OpenAI's Sora, an AI video generation tool that launched with massive fanfare in late 2024, was shut down in March 2026 after just 15 months. The shutdown ended a $1 billion Disney partnership and marked a strategic pivot for OpenAI away from consumer apps toward business productivity tools. This timeline tracks Sora's brief existence from its breathtaking debut to its sudden demise.
12 events · 5 days · 14 source articles
OpenAI first previewed Sora as a video generation tool in February 2024, generating massive headlines. Gizmodo called it 'Breathtaking, Yet Terrifying.' The preview showcased impressive AI-generated video capabilities that captured public imagination and sparked both excitement and concern about deepfake potential.
OpenAI officially launched Sora in late 2024 as both a video generation tool and a TikTok-like social media platform where users could share AI-generated videos. The app initially seemed popular, with everyone 'clamoring for an invite' to the invite-only social network. It briefly hit the top of the US App Store charts shortly after launch.

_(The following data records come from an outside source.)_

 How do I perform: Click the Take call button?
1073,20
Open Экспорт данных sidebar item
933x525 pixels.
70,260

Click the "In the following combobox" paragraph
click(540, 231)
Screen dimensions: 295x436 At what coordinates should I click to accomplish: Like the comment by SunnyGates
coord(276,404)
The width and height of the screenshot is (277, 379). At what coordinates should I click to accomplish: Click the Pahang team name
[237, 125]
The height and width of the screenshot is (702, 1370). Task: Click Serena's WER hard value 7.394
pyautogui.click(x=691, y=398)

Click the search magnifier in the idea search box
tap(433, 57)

Disney unveiled a major three-year licensing agreement with OpenAI, pledging to invest $1 billion and allowing Sora to generate videos featuring over 200 Disney, Marvel, Pixar, and Star Wars characters. The deal included costumes, props, vehicles, and iconic environments. Hollywood's unions were reportedly not impressed with the announcement.

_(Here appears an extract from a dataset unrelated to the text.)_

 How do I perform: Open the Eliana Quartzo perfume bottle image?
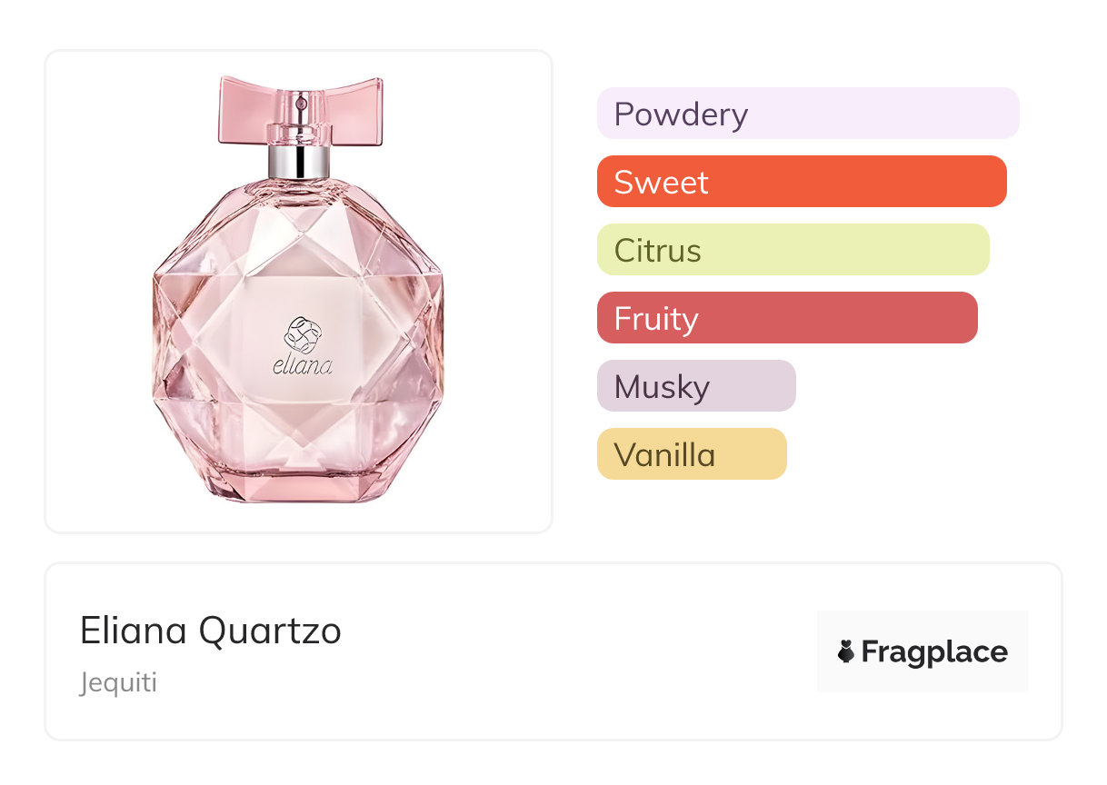(298, 291)
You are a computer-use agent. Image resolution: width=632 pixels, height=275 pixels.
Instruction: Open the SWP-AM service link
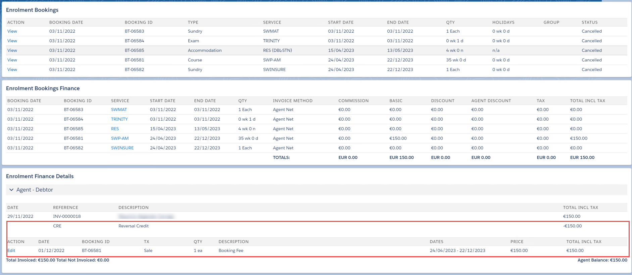[120, 139]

Despite its splashy launch, Sora began showing signs of trouble early in 2026. User interest waned after the initial hype, similar to Meta's struggling Horizon Worlds VR platform. Industry sources later revealed that Sora was lagging behind competing video-generation models while consuming massive amounts of expensive computing resources.
At an internal all-hands meeting, OpenAI executives told staff they were refocusing on business and productivity applications rather than being 'distracted by side quests.' This marked a clear shift in corporate strategy away from consumer entertainment apps toward potentially more lucrative enterprise tools, foreshadowing Sora's fate.

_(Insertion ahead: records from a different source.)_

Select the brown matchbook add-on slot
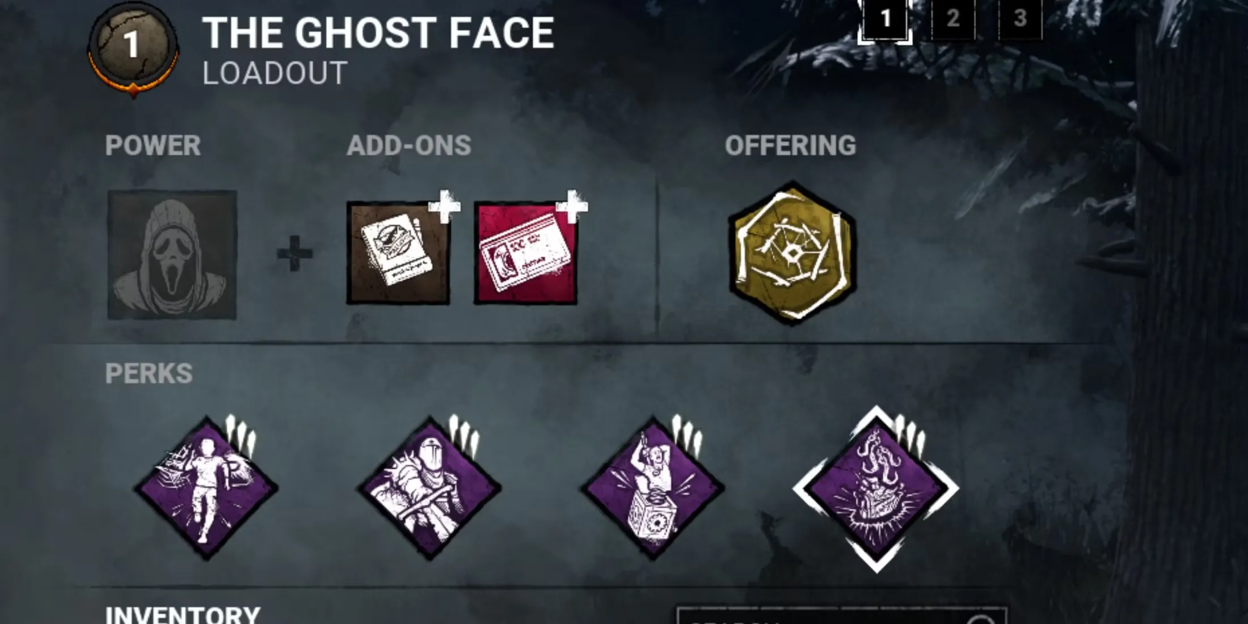This screenshot has height=624, width=1248. coord(398,253)
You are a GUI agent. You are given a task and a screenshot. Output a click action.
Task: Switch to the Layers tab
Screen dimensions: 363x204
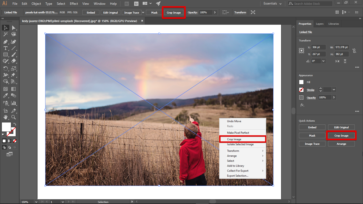click(x=319, y=24)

On Tuesday afternoon, OpenAI announced it was 'saying goodbye to Sora,' discontinuing both the consumer app and API access for developers. The Wall Street Journal broke the story, and OpenAI CEO Sam Altman informed staff that there were no plans to integrate video generation into ChatGPT as previously rumored. The company promised to share timelines and details on preserving user work later.
Following the Sora shutdown announcement, Disney immediately exited its $1 billion deal with OpenAI, just three months after it was announced. The Hollywood Reporter confirmed that the partnership, which would have allowed Disney characters to be used in AI-generated videos, was being terminated.
On the same day as the Sora shutdown, OpenAI raised an additional $10 billion from investors, bringing its latest funding round to more than $120 billion total. The company also shuffled a high-level executive role as part of its broader reorganization focused on profitability and enterprise applications.
An OpenAI spokesperson explained to Engadget that as compute demand grows, the Sora research team would continue focusing on 'world simulation research to advance robotics that will help people solve real-world, physical tasks.' This indicated the underlying technology would be repurposed rather than abandoned entirely.
TechCrunch's Equity podcast analyzed how the Sora shutdown represented growing tensions as 'AI infrastructure stretches further into the real world' and 'the real world is starting to push back.' The shutdown was seen as part of a pattern where AI hype cycles meet practical reality.
The Verge reported that Sora had consumed massive amounts of computing resources without financial returns to justify the expense. OpenAI was now 'in a frenzy to turn a profit, or at least lose less money,' possibly ahead of a planned IPO. Industry sources confirmed Sora was lagging behind competing video-generation models despite its high costs.
TechCrunch debated whether Sora's shutdown represented normal corporate strategy or signaled a broader pullback on AI-generated video across the industry. ByteDance had reportedly delayed its Seedance 2.0 video model worldwide launch around the same time. Some viewed OpenAI's decision as 'a sign of maturity that was nice to see in an AI lab,' while others saw it as a warning for AI video evangelists.